The Knight Of The Seven Kingdoms team has George R.R. Martin plans for 12 unwritten Dunk & Egg stories

No worries about running out of source material and having to make it up as they go along this time, apparently.

The Knight Of The Seven Kingdoms team has George R.R. Martin plans for 12 unwritten Dunk & Egg stories

It is hard—in the context of the massive, extremely lucrative TV empire that has been built around him, and which has its foundations rooted firmly in his work—not to sometimes think of author George R.R. Martin as a sort of volatile and limited resource. The volatility has been noted of late in his comments about his relationship with House Of The Dragon showrunner Ryan Condal, which he’s called “abysmal” after communication between the two men apparently broke down during the creation of the HBO show’s second season. But while things have reportedly been much rosier between the author and Ira Parker, showrunner of new Game Of Thrones spin-off A Knight Of The Seven Kingdoms—to the point that it occasionally feels like Parker is being put on display specifically to try to tamp down rumors of difficulties between Martin and his adaptors—the finite limits of the man’s work have also been on display. After all, Martin himself has pointed out that he’s only written two more of the “Dunk & Egg” stories the series is using as its source material in the 26 years since he published original novella The Hedge Knight. That’s good for three (pretty short) seasons, but HBO has never been shy about getting as much out of every scrap of Westeros as it can.

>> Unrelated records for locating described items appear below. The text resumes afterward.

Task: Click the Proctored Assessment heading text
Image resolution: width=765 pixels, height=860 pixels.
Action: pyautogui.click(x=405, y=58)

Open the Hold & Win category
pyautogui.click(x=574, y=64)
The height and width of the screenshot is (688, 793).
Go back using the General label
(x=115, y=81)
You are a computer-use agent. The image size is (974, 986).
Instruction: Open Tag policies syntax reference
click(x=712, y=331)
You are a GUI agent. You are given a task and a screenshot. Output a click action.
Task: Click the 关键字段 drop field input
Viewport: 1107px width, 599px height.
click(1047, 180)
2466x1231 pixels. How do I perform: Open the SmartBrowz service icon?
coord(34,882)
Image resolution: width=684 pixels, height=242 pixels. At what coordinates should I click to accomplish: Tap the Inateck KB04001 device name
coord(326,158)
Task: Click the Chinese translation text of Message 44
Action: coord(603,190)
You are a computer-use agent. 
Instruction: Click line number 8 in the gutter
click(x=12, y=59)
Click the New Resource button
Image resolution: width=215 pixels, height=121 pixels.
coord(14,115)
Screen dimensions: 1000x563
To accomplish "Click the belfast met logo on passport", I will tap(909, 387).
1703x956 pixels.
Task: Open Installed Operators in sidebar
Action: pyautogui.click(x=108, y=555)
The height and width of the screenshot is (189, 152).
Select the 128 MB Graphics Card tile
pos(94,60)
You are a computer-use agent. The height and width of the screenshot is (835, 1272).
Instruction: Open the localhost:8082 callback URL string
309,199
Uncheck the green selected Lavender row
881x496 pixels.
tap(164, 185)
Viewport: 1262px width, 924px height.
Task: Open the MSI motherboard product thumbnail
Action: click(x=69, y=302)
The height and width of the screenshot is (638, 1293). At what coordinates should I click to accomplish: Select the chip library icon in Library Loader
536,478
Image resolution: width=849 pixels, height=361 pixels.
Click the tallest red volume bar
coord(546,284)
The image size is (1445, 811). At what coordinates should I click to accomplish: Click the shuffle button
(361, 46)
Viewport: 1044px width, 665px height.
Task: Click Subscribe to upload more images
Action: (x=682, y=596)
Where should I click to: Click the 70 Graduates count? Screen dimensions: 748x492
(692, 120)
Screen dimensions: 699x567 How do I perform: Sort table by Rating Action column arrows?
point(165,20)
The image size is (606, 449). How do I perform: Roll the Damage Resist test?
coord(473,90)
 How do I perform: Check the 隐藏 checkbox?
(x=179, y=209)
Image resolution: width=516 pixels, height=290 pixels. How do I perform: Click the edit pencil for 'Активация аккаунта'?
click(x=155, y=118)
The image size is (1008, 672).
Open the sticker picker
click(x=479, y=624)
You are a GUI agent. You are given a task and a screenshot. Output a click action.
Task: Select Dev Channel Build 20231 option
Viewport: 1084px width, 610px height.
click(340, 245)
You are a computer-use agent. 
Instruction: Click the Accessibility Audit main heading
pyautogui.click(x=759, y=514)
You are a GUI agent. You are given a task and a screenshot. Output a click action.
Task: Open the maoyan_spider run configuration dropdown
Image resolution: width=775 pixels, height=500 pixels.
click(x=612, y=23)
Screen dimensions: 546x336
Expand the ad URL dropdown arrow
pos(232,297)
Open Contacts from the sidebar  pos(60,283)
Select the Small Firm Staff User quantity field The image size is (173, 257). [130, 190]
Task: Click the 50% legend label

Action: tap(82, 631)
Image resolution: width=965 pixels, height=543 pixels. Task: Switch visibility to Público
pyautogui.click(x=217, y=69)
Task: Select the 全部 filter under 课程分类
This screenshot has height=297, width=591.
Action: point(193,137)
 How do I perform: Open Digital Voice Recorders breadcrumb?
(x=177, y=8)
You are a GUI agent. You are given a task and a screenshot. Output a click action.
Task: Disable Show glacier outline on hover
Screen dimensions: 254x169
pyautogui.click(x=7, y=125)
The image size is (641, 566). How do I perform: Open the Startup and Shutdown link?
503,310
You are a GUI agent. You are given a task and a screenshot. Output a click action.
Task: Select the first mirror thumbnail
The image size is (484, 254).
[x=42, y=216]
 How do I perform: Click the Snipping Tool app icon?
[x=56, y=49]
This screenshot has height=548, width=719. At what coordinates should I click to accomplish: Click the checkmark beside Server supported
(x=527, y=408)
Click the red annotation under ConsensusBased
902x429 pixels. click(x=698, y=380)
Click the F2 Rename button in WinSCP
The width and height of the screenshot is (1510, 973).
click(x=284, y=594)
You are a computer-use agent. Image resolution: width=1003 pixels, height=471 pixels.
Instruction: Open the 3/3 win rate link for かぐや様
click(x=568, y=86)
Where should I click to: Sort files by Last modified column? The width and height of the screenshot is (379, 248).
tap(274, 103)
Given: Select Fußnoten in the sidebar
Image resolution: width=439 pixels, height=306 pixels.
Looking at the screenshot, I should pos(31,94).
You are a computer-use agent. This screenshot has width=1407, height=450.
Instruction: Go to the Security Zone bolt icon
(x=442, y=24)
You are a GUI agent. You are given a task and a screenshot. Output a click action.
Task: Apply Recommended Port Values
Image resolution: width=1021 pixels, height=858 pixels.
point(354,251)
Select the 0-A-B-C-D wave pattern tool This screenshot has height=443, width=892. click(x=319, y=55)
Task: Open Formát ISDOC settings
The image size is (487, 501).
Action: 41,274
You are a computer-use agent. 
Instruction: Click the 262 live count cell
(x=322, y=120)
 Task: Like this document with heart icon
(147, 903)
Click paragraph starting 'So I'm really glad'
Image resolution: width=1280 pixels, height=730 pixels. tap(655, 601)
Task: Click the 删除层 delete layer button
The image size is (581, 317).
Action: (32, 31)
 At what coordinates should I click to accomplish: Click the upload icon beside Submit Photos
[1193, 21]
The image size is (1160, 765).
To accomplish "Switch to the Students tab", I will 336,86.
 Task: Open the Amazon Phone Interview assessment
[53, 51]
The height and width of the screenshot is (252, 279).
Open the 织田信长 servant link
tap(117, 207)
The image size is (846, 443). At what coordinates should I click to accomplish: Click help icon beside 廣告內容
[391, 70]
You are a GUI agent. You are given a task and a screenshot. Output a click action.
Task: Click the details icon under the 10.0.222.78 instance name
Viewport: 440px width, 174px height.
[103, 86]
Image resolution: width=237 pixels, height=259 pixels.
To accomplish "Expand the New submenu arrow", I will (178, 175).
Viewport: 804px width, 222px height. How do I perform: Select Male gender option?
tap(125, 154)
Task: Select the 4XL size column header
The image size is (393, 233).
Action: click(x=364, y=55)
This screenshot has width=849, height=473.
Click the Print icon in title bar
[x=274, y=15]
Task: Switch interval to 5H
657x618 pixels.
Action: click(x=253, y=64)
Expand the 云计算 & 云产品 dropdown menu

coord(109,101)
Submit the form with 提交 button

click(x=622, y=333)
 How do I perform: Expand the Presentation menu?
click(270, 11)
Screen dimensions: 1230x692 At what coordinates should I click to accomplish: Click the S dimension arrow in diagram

Interestingly, this has also come up in interviews with Parker, who is now in the rare position of knowing more about what would happen to Dunk and Egg, were Martin to ever get down to the business of writing their books, than almost anybody else in the world. That’s because Martin has shared outlines for fully twelve other stories taking place throughout the characters’ lives with Parker, none of which have ever been publicized. Which feels like a lot!

“George has outlined 12 more of these stories that he’s shared with me,” Parker said in a recent THR interview, noting that he has an added bonus of both his lead characters being pretty well-known historical figures in the world of Game Of Thrones. (To the point that one of them was namechecked obliquely in a memorable Game Of Thrones death scene.) “These stories take them all the way through their lives. Some of these are just a paragraph, but they give you a sense of where they’re going to go and the people who come back in and out of the story.”

Parker, who’s currently working on the second of the show’s currently ordered two seasons, was also quick to knock on wood, noting, “I hope everybody likes this and I hope we get to do more. But I don’t have a crystal ball. I actually don’t know—in spite of how long I’ve been doing this—what it is that audiences really respond to.” Pointing out that his show lacks many of the franchises flashier elements—no dragons, no multiple continent-spanning sweep—he asked, of the show’s appeal, “Or is it the hope that I have? We have one of the ingredients: Two unusual characters—like Arya and the Hound, or Brienne and Podrick—who are paired together and having conversations. I hope that’s what [made Thrones work]. It’s a big part of what it was for me.”